Le Royaume-Uni étudie un projet de loi visant à interdire la vente de cigarettes aux personnes nées après 2009 (voir 17 et 22 avril). Une mesure qui interroge alors même que la législation devient plus permissive pour les drogues douces aussi dangereuses pour la santé, rappelle Bernard Meunier (membre de l’Académie des Sciences et et de l’Académie nationale de Pharmacie), dans une tribune des Échos de ce 30 avril que nous reprenons.
Dans son combat contre les dangers du tabagisme, le Royaume-Uni va interdire l’achat de cigarettes pour toutes les personnes nées après 2009.
•• L’addiction à la nicotine, molécule perturbatrice du système nerveux central, étant forte, il est certain que la vente clandestine de cigarettes va croître, en offrant aux narcotrafiquants un élargissement de leur marché déjà très lucratif.
De manière paradoxale, la restriction et maintenant l’interdiction de l’accès au tabac sont mises en place alors que, dans le même temps, la permissivité et le libre accès sont favorisés pour les autres drogues perturbatrices du système nerveux central. Les mêmes pays qui mènent le combat contre le tabac adoptent, ou souhaitent adopter, une législation favorable aux drogues « douces », y compris en allant jusqu’à dépénaliser la détention de petites quantités de drogues « dures ».
Est-ce à dire que la perturbation du fonctionnement du cerveau par ces drogues n’est pas un problème de santé publique ? Les législateurs de nombreux pays semblent dire oui, en ne focalisant l’interdit que sur la nicotine.

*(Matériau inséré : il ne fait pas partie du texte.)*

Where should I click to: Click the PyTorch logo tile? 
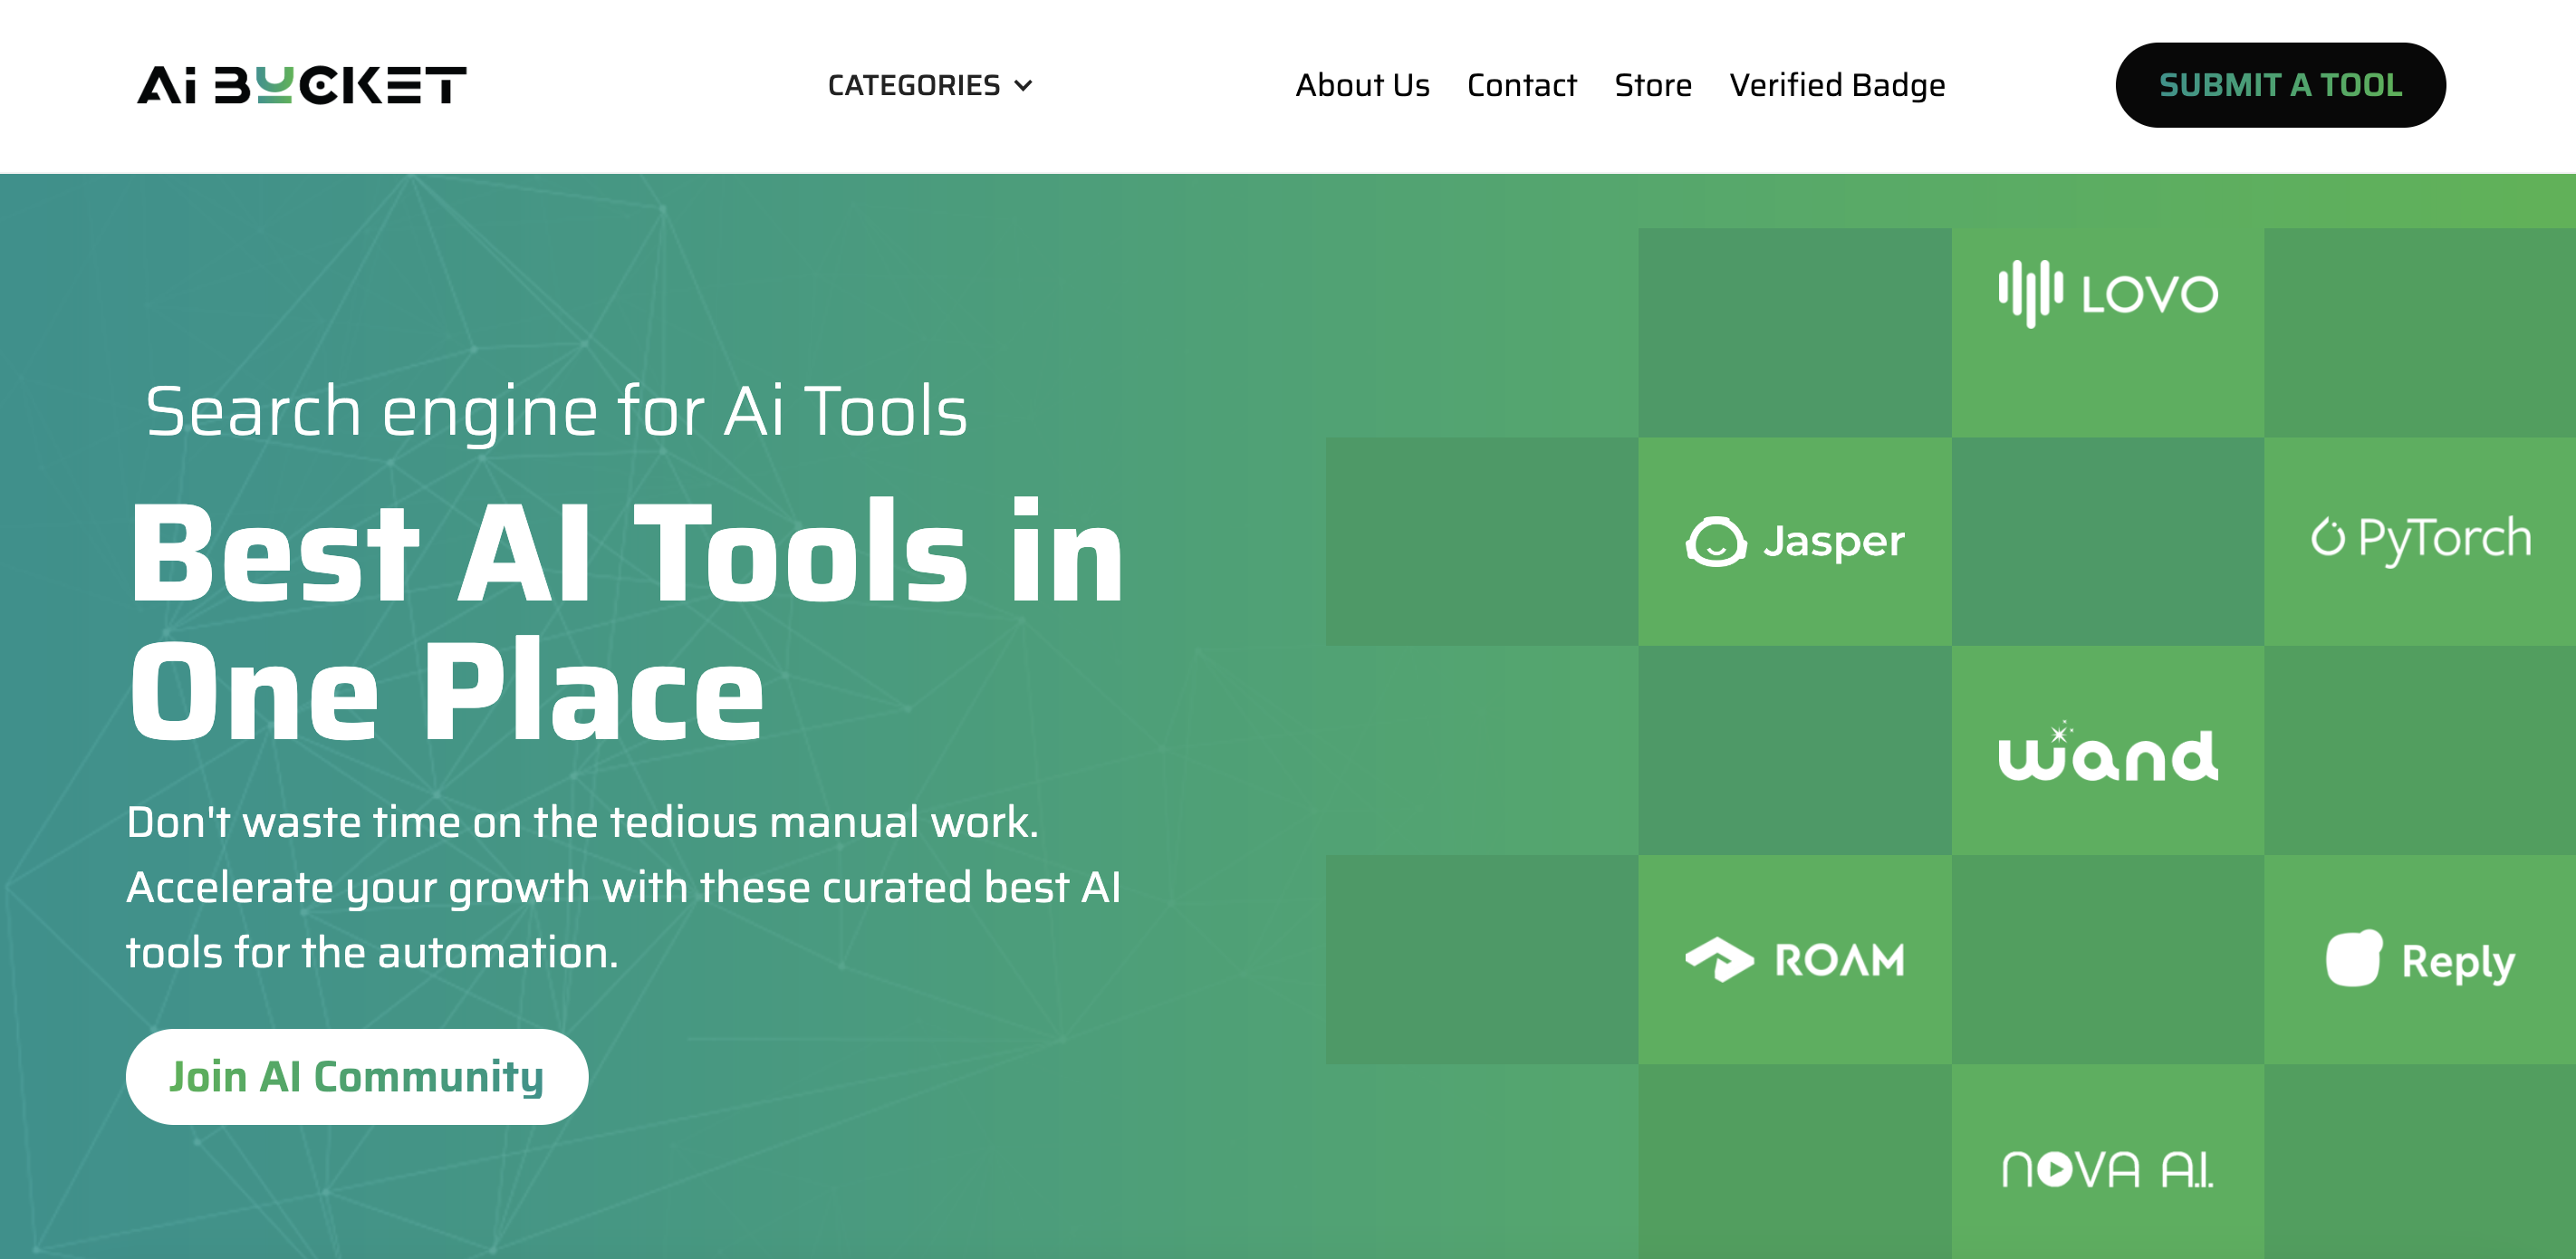pos(2420,540)
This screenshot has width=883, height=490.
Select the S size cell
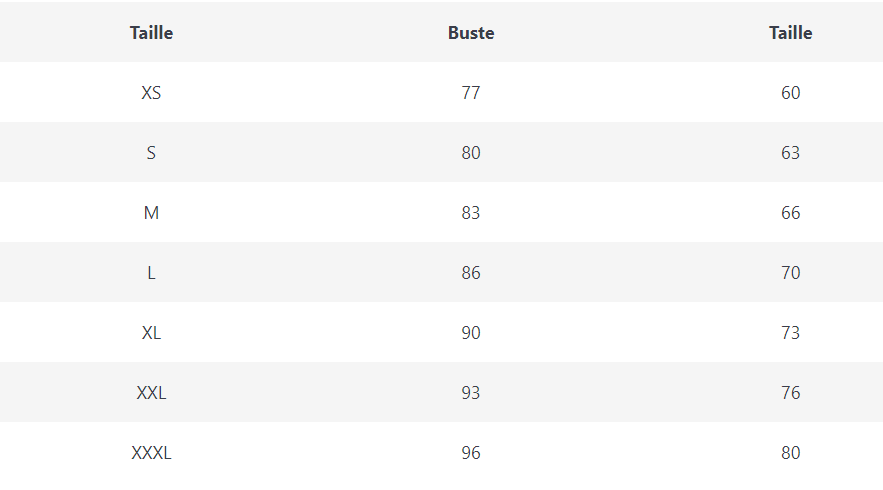tap(151, 153)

•• Le cancer lié au tabagisme est dû à la combustion de la lignine du tabac dont la fumée inhalée contient des composés cancérigènes. Qu’en est-il de la fumée des « herbes récréatives », la combustion de leur lignine serait-elle inoffensive ? Il y aurait ainsi la mauvaise fumée d’un côté et la bonne de l’autre.
Quelle qu’en soit l’origine, l’inhalation des produits de combustion de la lignine, composé essentiel des plantes, n’est pas recommandable pour les poumons. Quant au côté thérapeutique des drogues douces, il n’a jamais été démontré dans des essais cliniques conduits en double aveugle. Les effets bénéfiques sont essentiellement invoqués par déclaration des pratiquants, loin des méthodes rigoureuses utilisées dans les études cliniques permettant de valider des médicaments.
•• Ainsi, nous sommes en train d’appliquer au tabac la législation des drogues du siècle dernier et, à l’inverse, nous accordons aux drogues, y compris dures, la permissivité accordée au tabac à la même époque. Le cinéma actuel n’aime pas montrer des images avec des cigarettes, mais il n’est plus rare de voir ces dernières remplacées par des « joints ».
Les puissants lobbys de l’industrie du tabac ont bloqué pendant des décennies la lutte contre le tabagisme, mais qu’en est-il pour ceux des drogues dures ? Les narcotrafiquants ont-ils gagné deux batailles essentielles pour eux ? Celle de l’opinion publique qui se laisse persuader que seul le tabac est dangereux, et celle de l’élargissement de sa zone de chalandise en intégrant le tabac dans les marchés clandestins.
Le « tabac tue », comme cela est indiqué sur les paquets de cigarettes, mais pourquoi une telle campagne n’intègre-t-elle pas toutes les autres drogues ? Deux poids, deux mesures, pour des produits qui nuisent gravement à la santé, pour reprendre le slogan qui ne s’applique qu’au tabac.
La bataille contre les drogues n’est pas perdue, mais il faut qu’une partie de l’opinion des pays occidentaux arrête de regarder avec une certaine complaisance les drogues autres que le tabac. Rien n’est doux dans ces drogues, ni dans leur consommation ni dans leur trafic.